**Work item:**
From the first line of the records down to the one that holds "Tx Group (69, 2481)", transcribe each line exactly and add nothing.

Items from a dataset
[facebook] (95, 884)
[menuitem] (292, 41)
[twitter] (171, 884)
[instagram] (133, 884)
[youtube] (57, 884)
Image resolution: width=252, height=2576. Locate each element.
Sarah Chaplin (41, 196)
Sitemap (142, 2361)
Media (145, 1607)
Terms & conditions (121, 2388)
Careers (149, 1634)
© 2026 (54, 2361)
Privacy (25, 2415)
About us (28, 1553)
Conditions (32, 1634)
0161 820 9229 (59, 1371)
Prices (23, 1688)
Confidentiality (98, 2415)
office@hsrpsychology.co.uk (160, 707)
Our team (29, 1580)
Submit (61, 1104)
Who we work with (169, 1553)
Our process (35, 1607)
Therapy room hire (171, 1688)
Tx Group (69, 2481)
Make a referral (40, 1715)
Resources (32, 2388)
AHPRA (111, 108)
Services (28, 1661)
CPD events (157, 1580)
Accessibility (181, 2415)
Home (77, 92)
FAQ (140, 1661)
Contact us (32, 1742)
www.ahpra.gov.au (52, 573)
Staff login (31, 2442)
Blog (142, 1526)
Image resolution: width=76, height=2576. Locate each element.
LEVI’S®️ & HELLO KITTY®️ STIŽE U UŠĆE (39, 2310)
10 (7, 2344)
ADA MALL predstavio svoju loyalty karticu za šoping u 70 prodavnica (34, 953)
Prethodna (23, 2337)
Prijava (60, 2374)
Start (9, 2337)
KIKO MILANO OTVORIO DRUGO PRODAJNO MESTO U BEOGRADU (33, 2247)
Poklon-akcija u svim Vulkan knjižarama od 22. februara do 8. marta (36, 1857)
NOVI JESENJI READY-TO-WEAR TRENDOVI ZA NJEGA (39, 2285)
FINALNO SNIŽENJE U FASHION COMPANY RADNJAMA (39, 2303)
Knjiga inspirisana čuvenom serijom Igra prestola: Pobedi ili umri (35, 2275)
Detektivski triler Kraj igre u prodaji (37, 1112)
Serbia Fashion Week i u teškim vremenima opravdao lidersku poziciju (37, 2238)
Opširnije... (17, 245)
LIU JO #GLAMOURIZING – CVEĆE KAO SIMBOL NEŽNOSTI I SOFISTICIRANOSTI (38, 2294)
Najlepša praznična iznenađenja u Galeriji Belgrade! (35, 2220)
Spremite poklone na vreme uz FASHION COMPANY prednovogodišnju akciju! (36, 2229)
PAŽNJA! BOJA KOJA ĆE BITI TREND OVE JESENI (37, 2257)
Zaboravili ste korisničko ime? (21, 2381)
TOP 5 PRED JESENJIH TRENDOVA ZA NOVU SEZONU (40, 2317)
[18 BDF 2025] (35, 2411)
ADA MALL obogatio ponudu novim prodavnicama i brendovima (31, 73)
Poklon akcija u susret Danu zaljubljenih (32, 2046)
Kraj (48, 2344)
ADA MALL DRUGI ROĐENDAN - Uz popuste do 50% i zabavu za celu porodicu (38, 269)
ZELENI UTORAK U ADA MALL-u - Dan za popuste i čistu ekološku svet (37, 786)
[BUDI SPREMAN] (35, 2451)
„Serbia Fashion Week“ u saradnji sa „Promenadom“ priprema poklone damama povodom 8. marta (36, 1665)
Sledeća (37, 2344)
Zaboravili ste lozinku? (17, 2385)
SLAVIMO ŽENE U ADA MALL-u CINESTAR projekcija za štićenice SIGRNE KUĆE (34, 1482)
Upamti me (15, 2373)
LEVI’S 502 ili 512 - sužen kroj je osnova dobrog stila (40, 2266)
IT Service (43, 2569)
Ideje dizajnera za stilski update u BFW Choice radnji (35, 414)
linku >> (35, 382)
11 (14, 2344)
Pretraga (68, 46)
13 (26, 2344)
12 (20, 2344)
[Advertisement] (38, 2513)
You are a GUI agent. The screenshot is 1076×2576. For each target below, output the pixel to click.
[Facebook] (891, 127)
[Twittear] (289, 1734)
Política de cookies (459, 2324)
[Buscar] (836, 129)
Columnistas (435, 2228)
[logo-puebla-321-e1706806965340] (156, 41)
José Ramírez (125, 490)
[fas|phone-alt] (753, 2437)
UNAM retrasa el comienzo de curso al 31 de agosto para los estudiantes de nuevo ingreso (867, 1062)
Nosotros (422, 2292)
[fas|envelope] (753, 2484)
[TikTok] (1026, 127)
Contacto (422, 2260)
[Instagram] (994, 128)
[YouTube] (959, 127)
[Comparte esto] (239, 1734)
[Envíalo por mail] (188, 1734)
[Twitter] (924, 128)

**Final answer:**
[facebook] (95, 884)
[menuitem] (292, 41)
[twitter] (171, 884)
[instagram] (133, 884)
[youtube] (57, 884)
Image resolution: width=252, height=2576. Locate each element.
Sarah Chaplin (41, 196)
Sitemap (142, 2361)
Media (145, 1607)
Terms & conditions (121, 2388)
Careers (149, 1634)
© 2026 (54, 2361)
Privacy (25, 2415)
About us (28, 1553)
Conditions (32, 1634)
0161 820 9229 (59, 1371)
Prices (23, 1688)
Confidentiality (98, 2415)
office@hsrpsychology.co.uk (160, 707)
Our team (29, 1580)
Submit (61, 1104)
Who we work with (169, 1553)
Our process (35, 1607)
Therapy room hire (171, 1688)
Tx Group (69, 2481)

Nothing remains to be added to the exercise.